Kokeshi are wooden lacquered dolls from japanese culture. Traditionally handcrafted for children or given as gifts, they were thought to bring good health and the promise of a fulfilling life.
For his first collaboration with Leblon Delienne, José Levy playfully reinterprets these objects, traditionally imbued with magical qualities and symbolism – and reimagines them in a fun-loving way. The artisanal figurines were not only popular toys but were also regarded as precious objects – their simplified silhouettes became avatars of various sentiments and feeling. Levy’s interest in these objects plays on the meeting point between being both historical traditional object with magical symbolism as well as an object of popular culture.

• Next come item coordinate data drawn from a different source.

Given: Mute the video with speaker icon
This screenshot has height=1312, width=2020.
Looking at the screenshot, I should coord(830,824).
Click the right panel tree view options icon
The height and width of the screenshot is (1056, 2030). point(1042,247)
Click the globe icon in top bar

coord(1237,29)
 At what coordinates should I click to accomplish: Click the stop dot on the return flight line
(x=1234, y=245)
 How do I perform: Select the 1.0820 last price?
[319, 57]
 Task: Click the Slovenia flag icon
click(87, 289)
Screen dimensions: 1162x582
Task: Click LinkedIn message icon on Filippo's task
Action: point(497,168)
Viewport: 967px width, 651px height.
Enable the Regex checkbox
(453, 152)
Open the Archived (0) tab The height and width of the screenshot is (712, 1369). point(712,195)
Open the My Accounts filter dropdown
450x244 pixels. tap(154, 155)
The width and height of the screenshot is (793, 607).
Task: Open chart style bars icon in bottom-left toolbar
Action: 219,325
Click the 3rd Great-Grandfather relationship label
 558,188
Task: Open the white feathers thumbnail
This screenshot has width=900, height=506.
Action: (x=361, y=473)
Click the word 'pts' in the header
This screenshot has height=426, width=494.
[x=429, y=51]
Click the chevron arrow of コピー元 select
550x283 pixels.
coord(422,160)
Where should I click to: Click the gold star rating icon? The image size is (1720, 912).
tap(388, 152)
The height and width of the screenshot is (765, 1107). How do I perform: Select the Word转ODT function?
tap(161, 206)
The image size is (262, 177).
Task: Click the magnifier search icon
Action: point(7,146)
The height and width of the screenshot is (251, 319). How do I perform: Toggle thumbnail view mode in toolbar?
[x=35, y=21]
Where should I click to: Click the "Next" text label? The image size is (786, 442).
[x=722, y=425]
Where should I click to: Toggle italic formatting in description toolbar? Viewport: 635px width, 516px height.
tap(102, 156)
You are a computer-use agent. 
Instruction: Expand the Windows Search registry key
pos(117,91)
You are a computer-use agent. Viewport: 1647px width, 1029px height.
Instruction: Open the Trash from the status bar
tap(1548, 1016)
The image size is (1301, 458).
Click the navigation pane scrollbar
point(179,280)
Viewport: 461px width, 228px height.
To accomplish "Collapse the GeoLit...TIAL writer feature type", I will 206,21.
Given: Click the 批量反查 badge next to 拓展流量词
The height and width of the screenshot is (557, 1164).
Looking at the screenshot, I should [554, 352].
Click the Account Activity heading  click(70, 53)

Levy’s figurines are characterised by two fundamental design concepts. Firstly abstraction – unlike their historical counterparts, Levy’s dolls are entirely black and devoid of colour which was traditionally used to animate them. The figurines are no longer characterised by their hand-painted decorative forms, but rather the
varying textures of the lacquer, with the additional application of leather, bamboo fibres and burned wood. As the light moves across their uniform black surfaces the irregularities are subtly highlighted to give the objects a quality of movement and life. The second concept is the change of scale. Traditionally the figurines are miniature models of the human figure. Here, Levy’s object of reference is no longer the human body but rather the doll itself, and the scaling process is an enlargement rather than a reduction. These large, dark Kokeshi figures exceed human
proportions and in turn give a new magnitude to the techniques involved in the production process. The meticulous details are now amplified and subject to scrutiny. The abstraction of the carved cuts to evoke the fold of a garment, the sketched eyes, or the movement of the hair, go beyond their figurative attributes.